Wednesday, May 13, 2009

Non-disclosure is good!

When I started off in the tax profession some years ago one of the first lessons I was taught was that NON-DISCLOSURE is one the most deadly sins imaginable.  Dishonesty personified!

Imagine my horror upon finding that one of the local partners here believes it is acceptable to cover up the firm's mistake.

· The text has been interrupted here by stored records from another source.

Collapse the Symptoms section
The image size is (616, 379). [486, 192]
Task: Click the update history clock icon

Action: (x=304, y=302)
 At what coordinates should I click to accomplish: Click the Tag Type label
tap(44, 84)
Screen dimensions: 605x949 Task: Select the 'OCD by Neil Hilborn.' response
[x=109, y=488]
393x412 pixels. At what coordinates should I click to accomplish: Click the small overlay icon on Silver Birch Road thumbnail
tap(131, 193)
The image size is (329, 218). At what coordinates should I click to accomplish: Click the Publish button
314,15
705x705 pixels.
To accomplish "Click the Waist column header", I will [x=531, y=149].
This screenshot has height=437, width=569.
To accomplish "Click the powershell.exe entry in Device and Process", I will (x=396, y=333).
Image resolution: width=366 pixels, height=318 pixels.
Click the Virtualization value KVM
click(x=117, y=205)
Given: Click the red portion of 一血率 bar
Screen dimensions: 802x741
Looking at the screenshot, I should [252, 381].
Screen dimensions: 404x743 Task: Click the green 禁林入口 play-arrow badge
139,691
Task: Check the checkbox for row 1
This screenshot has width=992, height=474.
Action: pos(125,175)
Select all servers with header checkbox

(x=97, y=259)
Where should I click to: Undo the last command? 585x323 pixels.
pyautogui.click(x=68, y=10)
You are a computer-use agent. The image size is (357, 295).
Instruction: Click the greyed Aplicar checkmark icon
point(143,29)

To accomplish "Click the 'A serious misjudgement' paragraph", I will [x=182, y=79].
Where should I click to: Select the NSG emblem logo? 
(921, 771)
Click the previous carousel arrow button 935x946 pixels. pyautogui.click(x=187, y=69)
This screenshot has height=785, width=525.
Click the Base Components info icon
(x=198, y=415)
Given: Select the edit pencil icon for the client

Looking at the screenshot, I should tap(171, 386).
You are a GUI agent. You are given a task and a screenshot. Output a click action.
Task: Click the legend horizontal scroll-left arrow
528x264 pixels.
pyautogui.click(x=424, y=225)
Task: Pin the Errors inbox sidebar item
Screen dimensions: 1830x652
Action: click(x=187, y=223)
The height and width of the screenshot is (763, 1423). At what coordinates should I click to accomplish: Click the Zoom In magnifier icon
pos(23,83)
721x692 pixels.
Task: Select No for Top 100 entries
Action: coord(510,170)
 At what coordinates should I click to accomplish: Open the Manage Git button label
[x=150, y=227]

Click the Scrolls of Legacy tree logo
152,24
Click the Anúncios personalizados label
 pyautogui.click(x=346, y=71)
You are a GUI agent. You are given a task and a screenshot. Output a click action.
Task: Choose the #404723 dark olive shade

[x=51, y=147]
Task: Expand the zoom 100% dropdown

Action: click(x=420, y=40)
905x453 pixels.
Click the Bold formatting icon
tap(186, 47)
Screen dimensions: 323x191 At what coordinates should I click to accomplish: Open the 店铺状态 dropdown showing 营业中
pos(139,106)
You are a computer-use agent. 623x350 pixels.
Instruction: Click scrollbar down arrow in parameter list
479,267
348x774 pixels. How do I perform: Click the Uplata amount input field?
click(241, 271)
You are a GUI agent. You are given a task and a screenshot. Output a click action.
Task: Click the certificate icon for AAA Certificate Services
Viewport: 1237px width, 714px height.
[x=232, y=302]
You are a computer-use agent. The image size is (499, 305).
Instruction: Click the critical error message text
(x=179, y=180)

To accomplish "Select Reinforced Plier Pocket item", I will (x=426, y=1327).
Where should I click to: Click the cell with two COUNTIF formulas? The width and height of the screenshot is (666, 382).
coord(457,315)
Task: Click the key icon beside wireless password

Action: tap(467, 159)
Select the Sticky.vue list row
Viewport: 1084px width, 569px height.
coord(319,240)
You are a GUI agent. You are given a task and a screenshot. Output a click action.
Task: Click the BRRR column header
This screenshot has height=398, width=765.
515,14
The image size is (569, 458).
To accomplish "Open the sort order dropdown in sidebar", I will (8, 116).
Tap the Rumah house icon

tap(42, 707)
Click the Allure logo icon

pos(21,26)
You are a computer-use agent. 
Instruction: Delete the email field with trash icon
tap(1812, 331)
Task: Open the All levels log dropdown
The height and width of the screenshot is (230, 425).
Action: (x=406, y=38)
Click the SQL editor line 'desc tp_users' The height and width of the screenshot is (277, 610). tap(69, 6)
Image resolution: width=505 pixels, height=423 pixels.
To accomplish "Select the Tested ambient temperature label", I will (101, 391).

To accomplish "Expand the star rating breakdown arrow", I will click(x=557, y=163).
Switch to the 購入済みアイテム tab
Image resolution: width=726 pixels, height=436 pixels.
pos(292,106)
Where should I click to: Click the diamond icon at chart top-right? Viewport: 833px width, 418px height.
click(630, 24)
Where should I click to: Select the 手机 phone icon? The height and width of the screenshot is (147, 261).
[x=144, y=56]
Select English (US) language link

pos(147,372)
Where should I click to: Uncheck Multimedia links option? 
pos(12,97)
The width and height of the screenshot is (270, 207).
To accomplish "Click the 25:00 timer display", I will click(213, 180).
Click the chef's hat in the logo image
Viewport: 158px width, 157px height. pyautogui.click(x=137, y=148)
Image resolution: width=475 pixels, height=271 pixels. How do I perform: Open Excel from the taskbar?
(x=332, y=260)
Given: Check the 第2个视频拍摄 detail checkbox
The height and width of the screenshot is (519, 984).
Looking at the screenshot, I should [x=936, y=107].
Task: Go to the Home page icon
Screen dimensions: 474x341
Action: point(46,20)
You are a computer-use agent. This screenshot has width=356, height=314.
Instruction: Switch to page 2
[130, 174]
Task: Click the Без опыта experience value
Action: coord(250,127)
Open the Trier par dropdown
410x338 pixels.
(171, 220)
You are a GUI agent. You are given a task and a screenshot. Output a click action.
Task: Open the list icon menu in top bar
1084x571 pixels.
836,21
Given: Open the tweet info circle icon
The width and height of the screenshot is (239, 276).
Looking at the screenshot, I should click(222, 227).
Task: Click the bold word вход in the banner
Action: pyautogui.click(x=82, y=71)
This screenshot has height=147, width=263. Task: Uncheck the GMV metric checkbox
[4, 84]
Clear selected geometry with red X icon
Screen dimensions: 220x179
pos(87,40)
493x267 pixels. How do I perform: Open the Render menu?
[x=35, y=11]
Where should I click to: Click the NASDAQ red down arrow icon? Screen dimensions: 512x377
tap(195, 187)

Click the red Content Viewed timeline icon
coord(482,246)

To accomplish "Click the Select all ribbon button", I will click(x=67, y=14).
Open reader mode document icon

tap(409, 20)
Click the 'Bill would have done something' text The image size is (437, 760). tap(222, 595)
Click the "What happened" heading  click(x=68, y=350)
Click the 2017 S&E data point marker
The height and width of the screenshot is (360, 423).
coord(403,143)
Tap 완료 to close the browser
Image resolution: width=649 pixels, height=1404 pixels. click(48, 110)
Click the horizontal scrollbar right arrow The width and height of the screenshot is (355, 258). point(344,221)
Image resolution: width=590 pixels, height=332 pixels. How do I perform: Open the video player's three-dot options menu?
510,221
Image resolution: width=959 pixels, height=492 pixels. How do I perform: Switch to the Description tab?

Simple scenario: Local partner asks me to help out on a basic regional recharge plan for a US company that is regionally HQd in HK. 
  • HK operation supplies services to member firms throughout Asia and no income of its own.
  • These services are not recharged to Asian companies.
  • Massive accumulated tax losses in HK entity since 1998.
  • So, recharge expenses in order to run down tax losses accumulated in HK.
Having done my bit on the Asian recharge, I was asked to have a look at document Local Partner had drawn up on HK tax consequences. It struck me that if there if the expenditure in Hong Kong had been incurred to generate income in other Asian countries, it should not have been claimed as a tax deduction in HK which led to the huge tax loss accumulated. We of course did the tax returns where the expenditure was improperly claimed

Having raised this with said partner and suggesting that the taxpayer should volunteer to have the deductions reversed and the tax loss adjusted. I was astonished to be given a fresh draft of the document today that effectively said that the "IRD may reverse the expenditure claimed but is unlikely do so if it does not know. We advise that it is not necessary to inform the IRD of the actual situation as this may result in the loss of the tax loss." 

Immediately called genius partner to say that this was not appropriate advice only to be told document had already been sent to client, and that the firm can not be seen to have got the initial advice wrong.

God Help us!!!!!!!! 

In other country that would be instant dismissal - but then, as the local partners frequently tell me,  This is Hong Kong!